Medicare spending is out of control.
A key reason is that the government is inefficiently shoving its clumsy hand across the program, demonstrating a failure to understand the power of the free market. When individuals feel an inaccurately small marginal cost for a good, they purchase too much of that good.
Too much medical care? Yes. Especially when the agency footing most of the bill is the federal government (aka, the free and brave taxpayers of the United States).
Here is a visualization of the problem (adapted from the Office of Retirement and Disability Policy Statistical Supplement of 2009):
The blue line is how much enrollees are paying for Medicare part B each month – think of it as the marginal cost they feel for getting more care (monthly payments don’t do a great job of accurately conveying marginal cost, but under the current system, that’s what they pay for part B). The red line is how much the government pays for part B, per enrollee. The trend is not encouraging.

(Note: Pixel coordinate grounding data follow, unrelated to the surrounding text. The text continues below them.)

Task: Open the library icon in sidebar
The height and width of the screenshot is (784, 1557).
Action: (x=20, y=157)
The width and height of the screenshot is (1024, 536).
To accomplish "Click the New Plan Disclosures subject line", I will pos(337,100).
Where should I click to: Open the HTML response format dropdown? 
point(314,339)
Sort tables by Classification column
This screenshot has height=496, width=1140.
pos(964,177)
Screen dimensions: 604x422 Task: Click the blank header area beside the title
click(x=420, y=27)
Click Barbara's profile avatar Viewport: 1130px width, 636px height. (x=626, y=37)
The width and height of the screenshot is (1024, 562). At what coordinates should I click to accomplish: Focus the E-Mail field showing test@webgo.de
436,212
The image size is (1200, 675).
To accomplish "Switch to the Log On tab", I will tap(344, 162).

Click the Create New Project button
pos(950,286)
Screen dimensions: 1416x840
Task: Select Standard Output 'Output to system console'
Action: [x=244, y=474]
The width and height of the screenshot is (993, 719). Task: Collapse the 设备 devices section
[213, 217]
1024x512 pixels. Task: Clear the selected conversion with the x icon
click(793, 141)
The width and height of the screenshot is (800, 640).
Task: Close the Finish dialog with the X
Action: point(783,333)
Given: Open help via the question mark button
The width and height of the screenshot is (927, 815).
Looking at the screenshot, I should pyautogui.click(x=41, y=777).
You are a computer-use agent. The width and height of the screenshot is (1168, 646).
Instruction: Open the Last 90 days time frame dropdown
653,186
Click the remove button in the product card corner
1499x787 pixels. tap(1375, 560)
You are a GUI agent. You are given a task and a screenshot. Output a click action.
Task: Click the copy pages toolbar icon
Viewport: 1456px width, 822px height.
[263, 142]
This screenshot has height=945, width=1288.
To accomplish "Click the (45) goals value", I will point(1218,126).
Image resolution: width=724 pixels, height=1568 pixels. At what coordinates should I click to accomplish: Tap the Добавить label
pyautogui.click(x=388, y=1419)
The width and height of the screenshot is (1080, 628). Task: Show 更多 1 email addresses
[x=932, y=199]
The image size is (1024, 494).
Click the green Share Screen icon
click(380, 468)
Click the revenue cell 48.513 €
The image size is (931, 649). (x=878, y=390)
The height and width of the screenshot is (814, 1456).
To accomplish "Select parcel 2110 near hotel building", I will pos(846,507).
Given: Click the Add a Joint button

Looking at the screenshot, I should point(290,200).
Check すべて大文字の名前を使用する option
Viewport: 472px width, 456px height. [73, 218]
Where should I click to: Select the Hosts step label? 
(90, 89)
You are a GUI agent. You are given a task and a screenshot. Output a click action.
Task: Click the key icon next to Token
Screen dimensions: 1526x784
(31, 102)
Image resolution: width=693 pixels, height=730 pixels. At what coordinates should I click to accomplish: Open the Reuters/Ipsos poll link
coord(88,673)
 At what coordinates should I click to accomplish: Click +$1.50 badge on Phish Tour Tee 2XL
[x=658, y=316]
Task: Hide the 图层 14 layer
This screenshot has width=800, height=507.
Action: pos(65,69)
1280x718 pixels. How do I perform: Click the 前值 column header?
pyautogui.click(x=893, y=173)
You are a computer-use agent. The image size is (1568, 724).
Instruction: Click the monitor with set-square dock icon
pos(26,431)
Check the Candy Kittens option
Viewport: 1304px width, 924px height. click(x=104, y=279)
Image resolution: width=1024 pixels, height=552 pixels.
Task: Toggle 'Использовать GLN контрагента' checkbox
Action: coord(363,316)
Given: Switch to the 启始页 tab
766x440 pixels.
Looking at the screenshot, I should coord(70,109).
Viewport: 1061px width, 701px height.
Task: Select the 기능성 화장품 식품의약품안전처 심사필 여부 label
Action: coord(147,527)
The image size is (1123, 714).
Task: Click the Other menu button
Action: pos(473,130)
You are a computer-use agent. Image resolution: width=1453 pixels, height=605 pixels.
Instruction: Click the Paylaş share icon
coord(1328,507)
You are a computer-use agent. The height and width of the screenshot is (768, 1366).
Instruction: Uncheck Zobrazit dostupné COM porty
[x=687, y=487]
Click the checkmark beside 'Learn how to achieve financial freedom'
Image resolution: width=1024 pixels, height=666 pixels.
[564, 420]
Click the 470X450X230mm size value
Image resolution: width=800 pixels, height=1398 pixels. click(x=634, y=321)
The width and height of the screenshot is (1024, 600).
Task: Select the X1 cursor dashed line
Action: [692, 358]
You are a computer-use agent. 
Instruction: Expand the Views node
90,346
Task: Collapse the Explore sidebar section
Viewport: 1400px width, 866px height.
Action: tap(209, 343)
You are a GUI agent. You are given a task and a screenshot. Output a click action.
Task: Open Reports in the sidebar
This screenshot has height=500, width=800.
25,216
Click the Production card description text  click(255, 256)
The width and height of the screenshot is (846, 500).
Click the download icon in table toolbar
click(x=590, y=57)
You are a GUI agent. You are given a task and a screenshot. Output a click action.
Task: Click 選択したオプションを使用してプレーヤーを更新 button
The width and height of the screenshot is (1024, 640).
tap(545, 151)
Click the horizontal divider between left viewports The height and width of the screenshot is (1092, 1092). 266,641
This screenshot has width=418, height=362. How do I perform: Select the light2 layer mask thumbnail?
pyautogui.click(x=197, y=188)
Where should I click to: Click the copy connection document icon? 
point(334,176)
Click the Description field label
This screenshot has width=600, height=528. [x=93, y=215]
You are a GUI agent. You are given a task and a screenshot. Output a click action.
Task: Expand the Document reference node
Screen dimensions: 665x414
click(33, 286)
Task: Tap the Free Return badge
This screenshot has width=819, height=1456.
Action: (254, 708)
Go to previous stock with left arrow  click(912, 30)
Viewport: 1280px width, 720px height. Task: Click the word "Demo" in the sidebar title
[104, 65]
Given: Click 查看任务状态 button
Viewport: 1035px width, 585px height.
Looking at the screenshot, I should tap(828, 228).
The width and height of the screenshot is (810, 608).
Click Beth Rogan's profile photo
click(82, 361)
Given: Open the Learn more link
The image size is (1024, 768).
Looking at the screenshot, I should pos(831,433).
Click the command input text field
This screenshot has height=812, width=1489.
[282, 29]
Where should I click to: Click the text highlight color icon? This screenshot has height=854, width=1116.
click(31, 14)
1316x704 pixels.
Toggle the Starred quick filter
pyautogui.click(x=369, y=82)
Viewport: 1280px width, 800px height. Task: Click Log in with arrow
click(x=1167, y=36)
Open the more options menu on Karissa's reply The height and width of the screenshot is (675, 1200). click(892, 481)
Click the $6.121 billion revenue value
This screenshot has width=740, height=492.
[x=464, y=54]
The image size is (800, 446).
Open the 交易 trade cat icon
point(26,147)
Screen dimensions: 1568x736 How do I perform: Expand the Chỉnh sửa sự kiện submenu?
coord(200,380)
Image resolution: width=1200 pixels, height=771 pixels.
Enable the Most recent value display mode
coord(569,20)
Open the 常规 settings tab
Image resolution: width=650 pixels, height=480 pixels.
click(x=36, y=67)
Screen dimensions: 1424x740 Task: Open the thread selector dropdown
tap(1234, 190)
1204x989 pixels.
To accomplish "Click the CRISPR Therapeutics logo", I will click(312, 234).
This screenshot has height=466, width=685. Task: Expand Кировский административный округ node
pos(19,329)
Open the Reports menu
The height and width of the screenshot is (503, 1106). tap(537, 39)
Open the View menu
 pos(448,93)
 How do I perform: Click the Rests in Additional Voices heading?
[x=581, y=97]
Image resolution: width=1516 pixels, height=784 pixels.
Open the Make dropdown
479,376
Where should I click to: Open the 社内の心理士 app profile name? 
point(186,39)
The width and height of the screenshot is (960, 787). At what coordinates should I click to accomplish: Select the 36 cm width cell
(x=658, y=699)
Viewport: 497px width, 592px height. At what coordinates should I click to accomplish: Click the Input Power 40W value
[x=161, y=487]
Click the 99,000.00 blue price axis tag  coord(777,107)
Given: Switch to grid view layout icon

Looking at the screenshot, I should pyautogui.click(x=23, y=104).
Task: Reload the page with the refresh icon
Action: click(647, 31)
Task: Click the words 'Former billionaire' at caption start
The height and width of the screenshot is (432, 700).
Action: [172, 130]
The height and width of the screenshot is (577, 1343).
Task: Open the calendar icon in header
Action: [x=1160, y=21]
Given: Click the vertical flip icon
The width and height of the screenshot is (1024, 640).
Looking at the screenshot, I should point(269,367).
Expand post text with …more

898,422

The Romney campaign, Paul Ryan, and other responsible leaders have put forward a plan for Medicare that deals with this issue, reigning in costs without hurting quality for each senior. In short, the plan shifts the role of the government: “Instead of paying providers directly for medical services, the government’s role will be to help future seniors pay for an insurance option that provides coverage at least as good as today’s Medicare, and to offer traditional Medicare as one of the insurance options that seniors can choose.”
“Help future seniors pay” means helping them afford care while letting them make accurate market decisions based on true marginal costs. Using incentives (be sure to watch the interview at the end, 11:40 to 12:40, pre-bates over rebates) to help people make choices that help them and help taxpayers – sounds like an efficient plan to me.